Scadoxus nutans
- Conservation status: Vulnerable (IUCN 3.1)

Scientific classification
- Kingdom: Plantae
- Clade: Tracheophytes
- Clade: Angiosperms
- Clade: Monocots
- Order: Asparagales
- Family: Amaryllidaceae
- Subfamily: Amaryllidoideae
- Genus: Scadoxus
- Species: S. nutans
- Binomial name: Scadoxus nutans (Friis & I.Bjørnstad) Friis & Nordal
- Synonyms: Haemanthus nutans Friis & I.Bjørnstad;

= Scadoxus nutans =

- Authority: (Friis & I.Bjørnstad) Friis & Nordal
- Conservation status: VU

Species of flowering plant

Scadoxus nutans is a herbaceous plant endemic to southwest Ethiopia. Its red to pink flowers face downwards as the top of the flowering stem bends over, unlike any of the other species of Scadoxus. It grows mainly as an epiphyte in tropical mountain forests, which are disappearing, making the species vulnerable to extinction. It is sometimes cultivated as an ornamental plant.

==Description==

Scadoxus nutans grows from a rhizome, with growth occurring mainly in spring and autumn. The whole plant is usually 30–50 cm tall, occasionally as high as 1 m. The overlapping bases of the leaf stalks (petioles) form a false stem or pseudostem, which emerges from the side of last year's pseudostem. The pseudostem is green, marked with brown spots, and is about 25–40 cm long. The narrow leaf blades have wavy edges and spread out from the pseudostem, being up to 40 cm long and 8 cm wide.

The flowers are borne on a leafless stalk (scape), which is bent over during flowering so that the flowers face downwards. no other species of Scadoxus has similarly nodding flowers. The umbel of 2–30 flowers has a dense brush-like appearance and is surrounded by a number of bracts, which persist until fruiting occurs. Individual flowers are carried on short stems (pedicels), less than 1 cm long, and have red to pink tepals, fused at the base for about 8 mm with narrow free segments up to 20 mm long. When the flowers fade and fruits are formed, the scape straightens, so that the ripe red berries, about 15 mm long, are held upright. The sticky seeds are elongated, about 10 mm long and 3 mm wide. All other species of Scadoxus have ovoid or spherical seeds.

==Taxonomy==

The species was first described in 1971 by Ib Friis and Inger Bjørnstad, being initially placed in the genus Haemanthus. In 1976, the same two authors (the latter under a different surname) transferred the species to Scadoxus as part of their segregation of the two genera. The specific epithet nutans refers to the nodding umbel of flowers.

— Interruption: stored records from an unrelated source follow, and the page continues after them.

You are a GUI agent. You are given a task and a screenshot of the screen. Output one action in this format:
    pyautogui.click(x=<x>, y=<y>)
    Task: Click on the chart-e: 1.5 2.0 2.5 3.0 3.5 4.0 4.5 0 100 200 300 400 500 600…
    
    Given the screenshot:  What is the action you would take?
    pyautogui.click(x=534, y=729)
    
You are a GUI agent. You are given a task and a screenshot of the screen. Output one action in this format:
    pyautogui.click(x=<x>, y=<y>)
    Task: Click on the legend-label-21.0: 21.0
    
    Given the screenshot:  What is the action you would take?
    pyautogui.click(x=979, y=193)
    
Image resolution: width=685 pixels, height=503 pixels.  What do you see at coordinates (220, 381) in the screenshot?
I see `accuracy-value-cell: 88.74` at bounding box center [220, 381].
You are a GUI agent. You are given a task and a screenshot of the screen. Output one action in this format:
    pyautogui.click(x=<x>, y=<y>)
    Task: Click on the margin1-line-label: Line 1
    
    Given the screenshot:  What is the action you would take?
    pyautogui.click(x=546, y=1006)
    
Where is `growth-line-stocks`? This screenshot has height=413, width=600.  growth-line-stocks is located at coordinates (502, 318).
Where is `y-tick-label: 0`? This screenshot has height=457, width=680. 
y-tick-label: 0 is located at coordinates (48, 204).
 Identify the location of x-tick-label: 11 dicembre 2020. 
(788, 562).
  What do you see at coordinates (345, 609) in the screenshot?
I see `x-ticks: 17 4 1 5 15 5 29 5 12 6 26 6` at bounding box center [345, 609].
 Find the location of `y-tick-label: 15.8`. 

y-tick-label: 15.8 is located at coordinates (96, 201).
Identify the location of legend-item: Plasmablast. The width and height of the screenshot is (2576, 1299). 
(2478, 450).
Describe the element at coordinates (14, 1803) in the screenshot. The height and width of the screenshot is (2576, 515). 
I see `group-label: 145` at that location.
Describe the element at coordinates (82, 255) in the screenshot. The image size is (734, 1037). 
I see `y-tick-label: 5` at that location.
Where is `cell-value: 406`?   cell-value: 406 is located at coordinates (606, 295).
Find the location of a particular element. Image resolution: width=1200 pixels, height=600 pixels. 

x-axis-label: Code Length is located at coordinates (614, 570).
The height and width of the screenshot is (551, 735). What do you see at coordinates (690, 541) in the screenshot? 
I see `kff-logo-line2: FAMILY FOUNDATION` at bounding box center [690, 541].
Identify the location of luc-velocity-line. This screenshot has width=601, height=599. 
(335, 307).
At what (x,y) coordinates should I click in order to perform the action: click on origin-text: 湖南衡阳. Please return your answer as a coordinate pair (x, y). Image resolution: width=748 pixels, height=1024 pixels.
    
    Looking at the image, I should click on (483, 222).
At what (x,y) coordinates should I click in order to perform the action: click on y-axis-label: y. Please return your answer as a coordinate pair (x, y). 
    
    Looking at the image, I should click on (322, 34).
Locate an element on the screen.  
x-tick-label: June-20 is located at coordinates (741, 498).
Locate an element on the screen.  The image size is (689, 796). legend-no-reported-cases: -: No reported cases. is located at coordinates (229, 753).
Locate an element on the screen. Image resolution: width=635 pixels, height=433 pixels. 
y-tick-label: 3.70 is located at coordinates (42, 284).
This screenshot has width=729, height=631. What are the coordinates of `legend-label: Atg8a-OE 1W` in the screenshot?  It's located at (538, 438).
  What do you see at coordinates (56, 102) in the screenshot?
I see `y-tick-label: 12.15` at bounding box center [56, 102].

==Distribution and habitat==

Scadoxus nutans is an Ethiopian endemic. It is found in the Kaffa and Illubabor regions in the southwest of the country. It occurs only in evergreen mountain forests, between 1000 m and 2500 m in elevation. Although occasionally found growing on the ground, it grows mainly as an epiphyte, with no apparent preference for the host species of tree.

==Conservation==

Scadoxus nutans is described as "vulnerable" as the mountain forest on which it depends is continually being lost through changes of land use. The Ethiopian Tree Fund Foundation (ETFF) is endeavouring to maintain and restore native forest by working with local farmers.

==Cultivation==

Scadoxus nutans can be cultivated where the necessary temperature can be maintained in the winter (at least 10 °C). In a pot it requires a very open, coarse organic growing medium. Jonathan Hutchinson, the UK National Plant Collection holder for Scadoxus, recommends the addition of lumps of tree fern stem. Pests are those of Scadoxus generally.

==Toxicity==

The genus Scadoxus is known to have some strongly toxic species, containing poisonous alkaloids. These are lethal to animals, such as sheep and goats, that graze on the plants. Other species of Scadoxus have been used in parts of tropical Africa as components of arrow poisons and fishing poisons.